How Boards Can Self Evaluate
Although the New York Stock Exchange requires every listed company board to “conduct a self-evaluation at least annually to determine whether it and its committees are functioning effectively,” the NYSE provides no guidance as to what such an evaluation should encompass.
Evaluations are commonly conducted by the company’s own general counsel or, at best, outside legal counsel. They tend to focus on the board’s constitution, processes, and compliance with corporate governance best practices. An evaluation conducted on this limited basis is likely to overlook essential aspects of board leadership and effectiveness, such as the contribution of individual directors, overall group dynamics, and most importantly, whether the experience and skillsets of board members are well aligned with the current and future strategic needs of the business.
Our research reveals that many board members recognize the shortcomings of their own companies in terms of evaluating and improving boardroom performance. A recent study by Stanford University’s Rock Center for Corporate Governance and The Miles Group yielded significant findings:
● Only one-third (36%) of board members surveyed believe their company does a very good job of accurately assessing the performance of individual directors.
● Almost half (46%) believe their board tolerates dissent.
● Nearly three quarters of directors (74%) agree that board members allow personal or past experience to dominate their perspective.
● And, perhaps most significant, the typical director believes that at least one fellow director should be removed from the board because this individual is not effective.

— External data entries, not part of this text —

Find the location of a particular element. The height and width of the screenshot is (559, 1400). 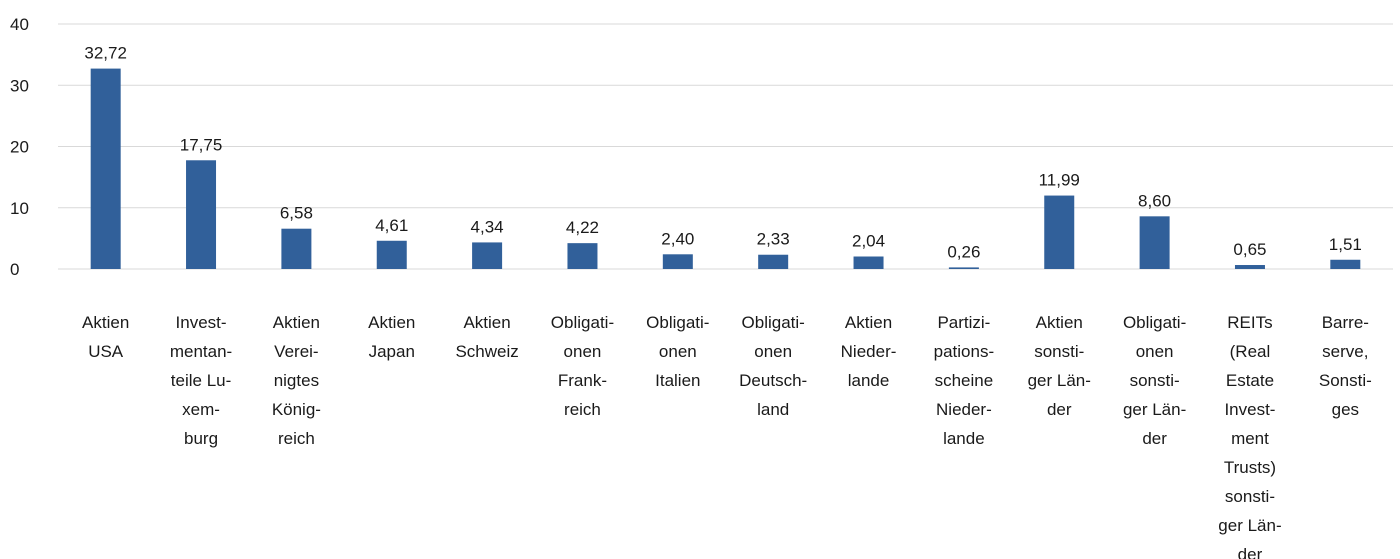

data-label: 8,60 is located at coordinates (1154, 200).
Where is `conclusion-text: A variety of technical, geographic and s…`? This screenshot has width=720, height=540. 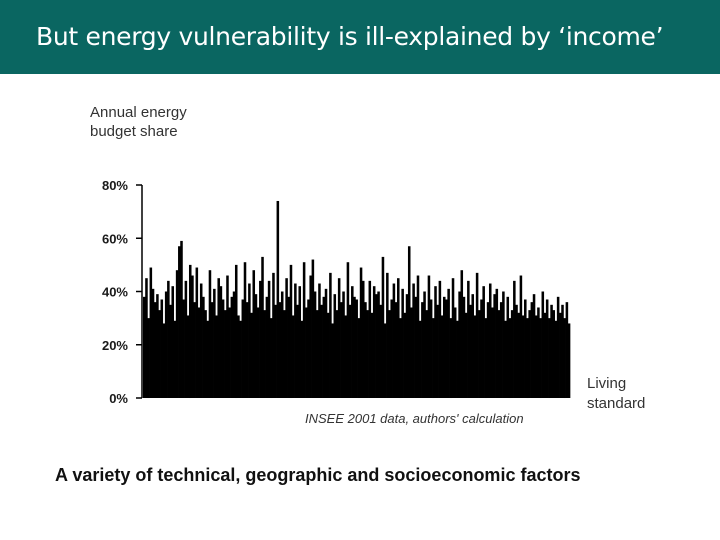
conclusion-text: A variety of technical, geographic and s… is located at coordinates (318, 475).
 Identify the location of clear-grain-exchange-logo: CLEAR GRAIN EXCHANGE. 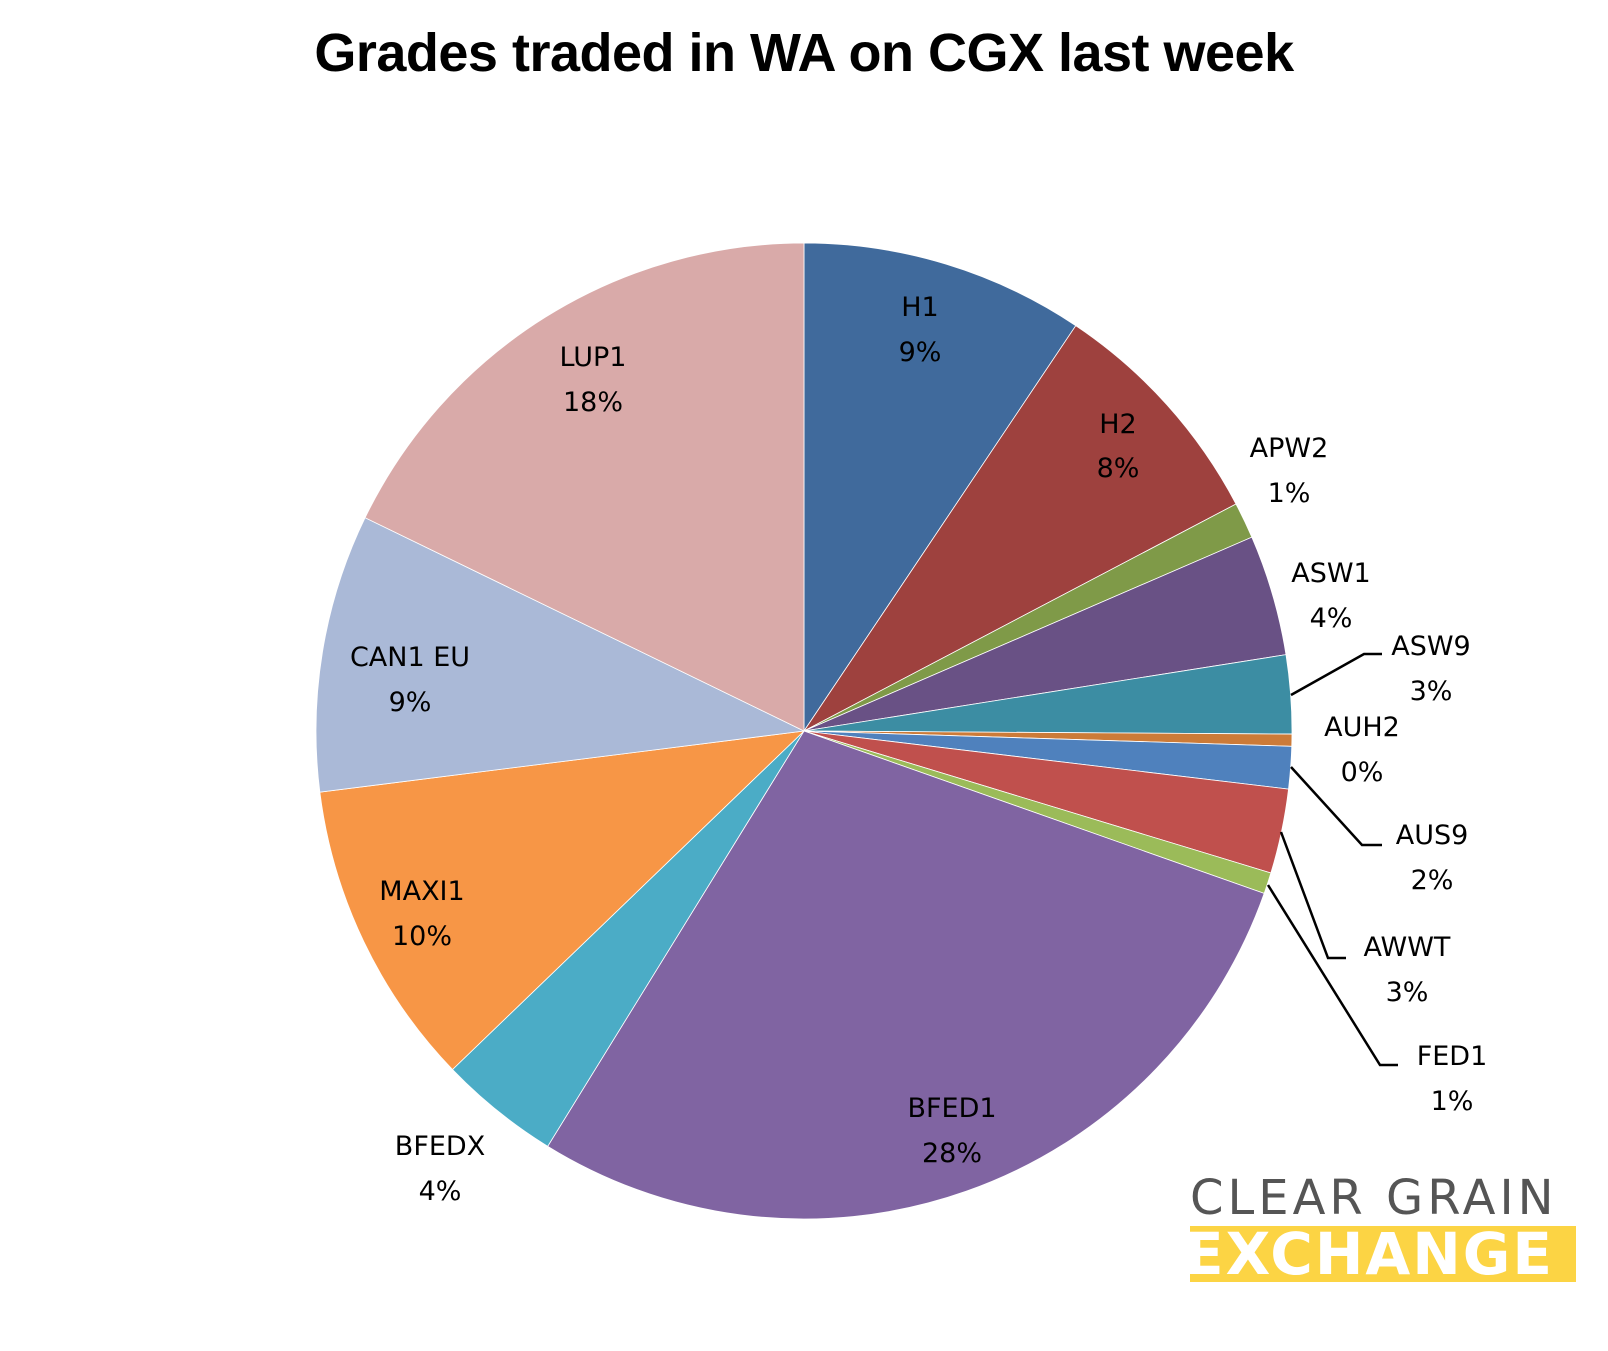
(1383, 1227).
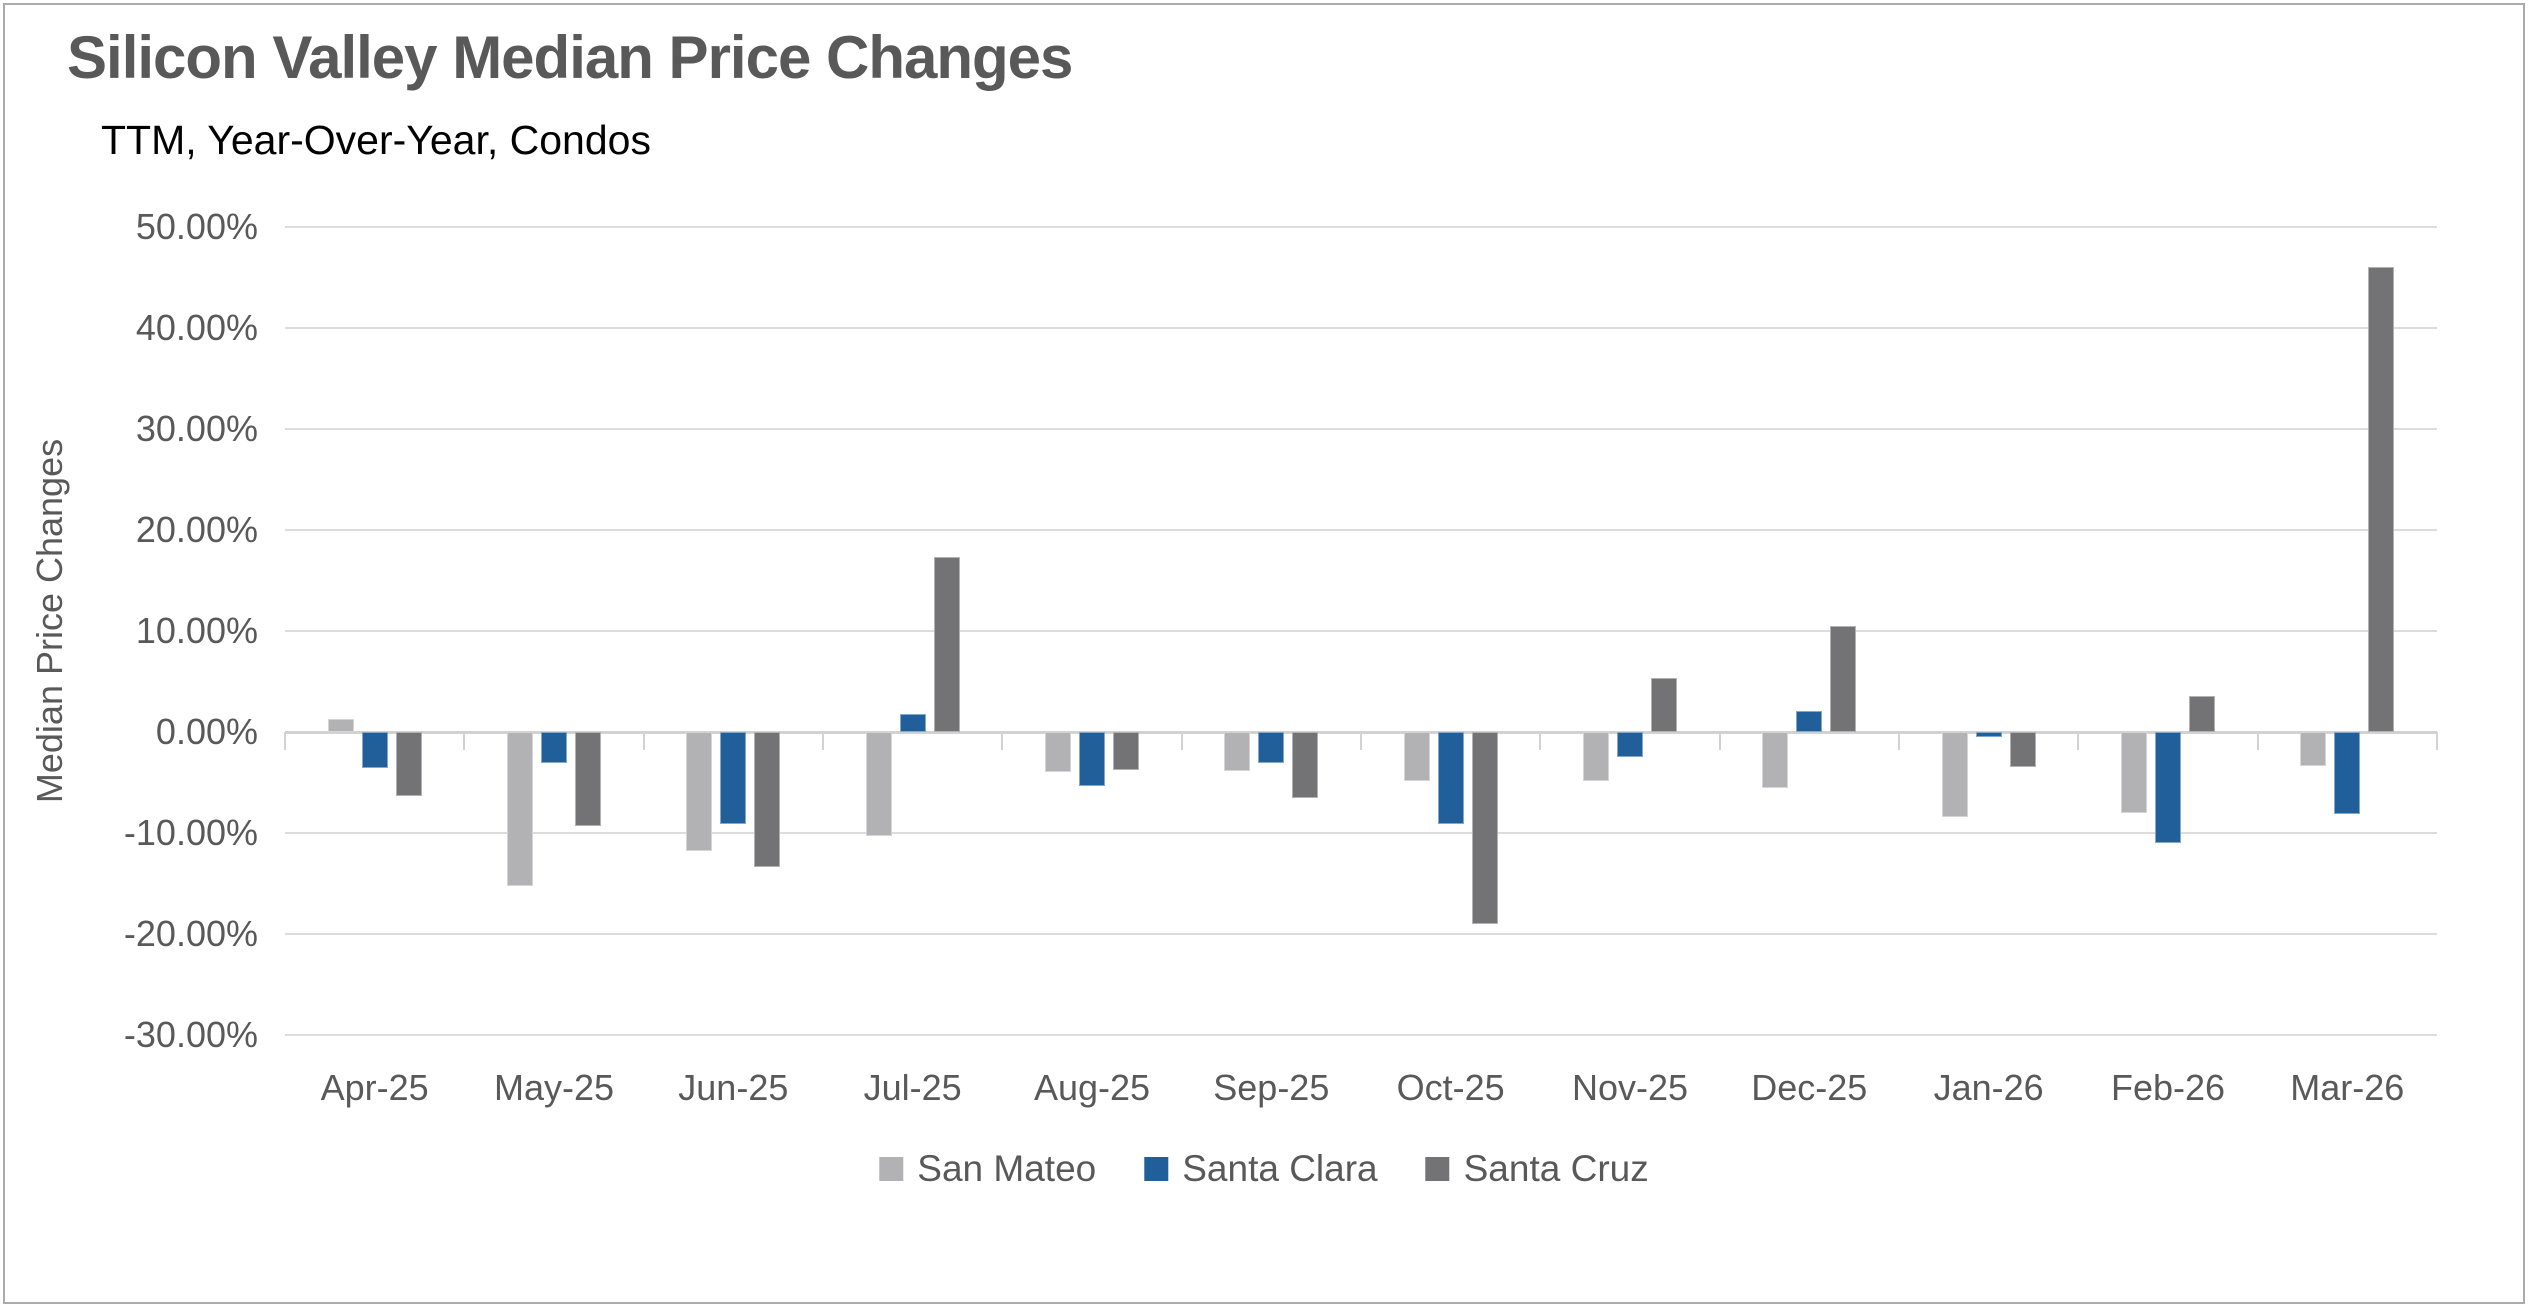 The width and height of the screenshot is (2528, 1307). I want to click on y-axis-tick-label: 10.00%, so click(196, 630).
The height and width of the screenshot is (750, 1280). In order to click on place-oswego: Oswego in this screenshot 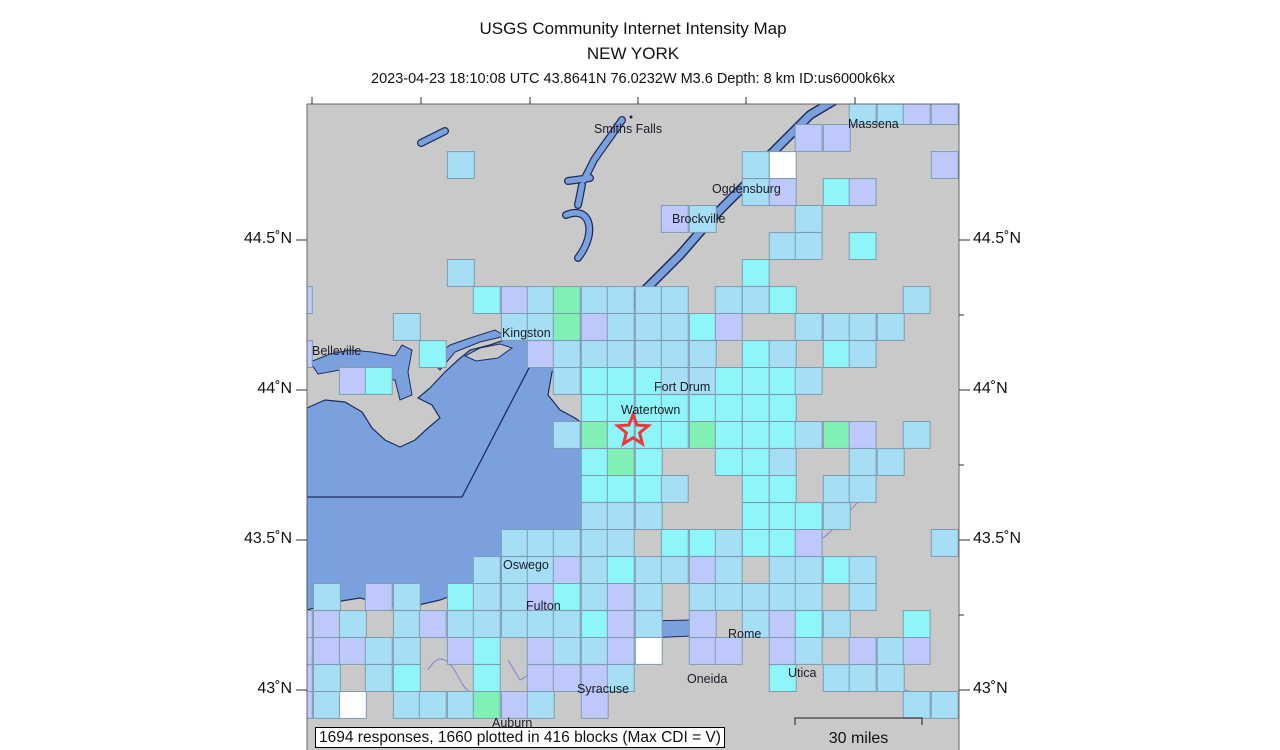, I will do `click(526, 565)`.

The reasons for a board member’s ineffectiveness can range from the professional (experience that has become less relevant to the company’s business over time) to the behavioral (either an overly aggressive attitude or, conversely, a lack of active participation in board discussions). To address these and other board performance issues, a robust evaluation should enable a company to assess—and rectify—the behavior and practices of the full board and individual directors.
(See related article: Time for Introspection in the Boardroom)
Rather than a purely legal review, a board should conduct its evaluation with a focus on leadership development and board governance. It’s important for the board leadership to truly lead this process, signaling a high-level commitment by having the chair, lead director or chair of the nominating/governance committee spearhead the evaluation and endorse the remedies.
The board should be asking tough questions that go beyond governance processes and delve into individual director effectiveness and the group’s effectiveness as a whole. Questions should include: How could the board as a whole be more effective? Are all members contributing at the same level? How could the board’s interface be improved? Does the board have a solid sense of its role, such that they probe management at the right level, but don’t micro-manage?
The company also should determine if the board’s composition is aligned with the emerging needs of the business. One approach would be to develop a matrix of the experience, skills, and industry or market perspective needed for the company to successfully execute its go-forward strategy and then compare that to the competencies of the current board members.
The evaluation should contain a detailed report on the findings, including recommended actions, areas that require feedback, and potential intervention. Each director’s specific feedback should be structured the same way—with individual calls to action that will collectively raise the performance of the overall board.
Attempting to remedy ineffective behavior of an individual director (perhaps one who monopolizes boardroom discussions or one who never sufficiently contributes) is a highly sensitive undertaking. Boards can make this process less contentious by soliciting individual feedback for each director so no single director appears “singled out” for criticism.
Periodic sessions could be held to expand the entire board’s understanding of industry, marketplace, macroeconomic, or overall leadership issues. Objectively setting policies, such as rotating committee membership and establishing a process for removing ineffective board members, can create a better framework for improving director performance.
If ever companies needed the guidance of experienced, engaged, and effective directors to cope with dramatic changes in their business, that time is now. The board’s willingness and ability to examine its effectiveness in an uncompromising manner, and to accept constructive feedback about both group and individual behaviors, is a true test of its leadership.
Taylor Griffin is chief operating officer and Courtney Hamilton is managing director for The Miles Group.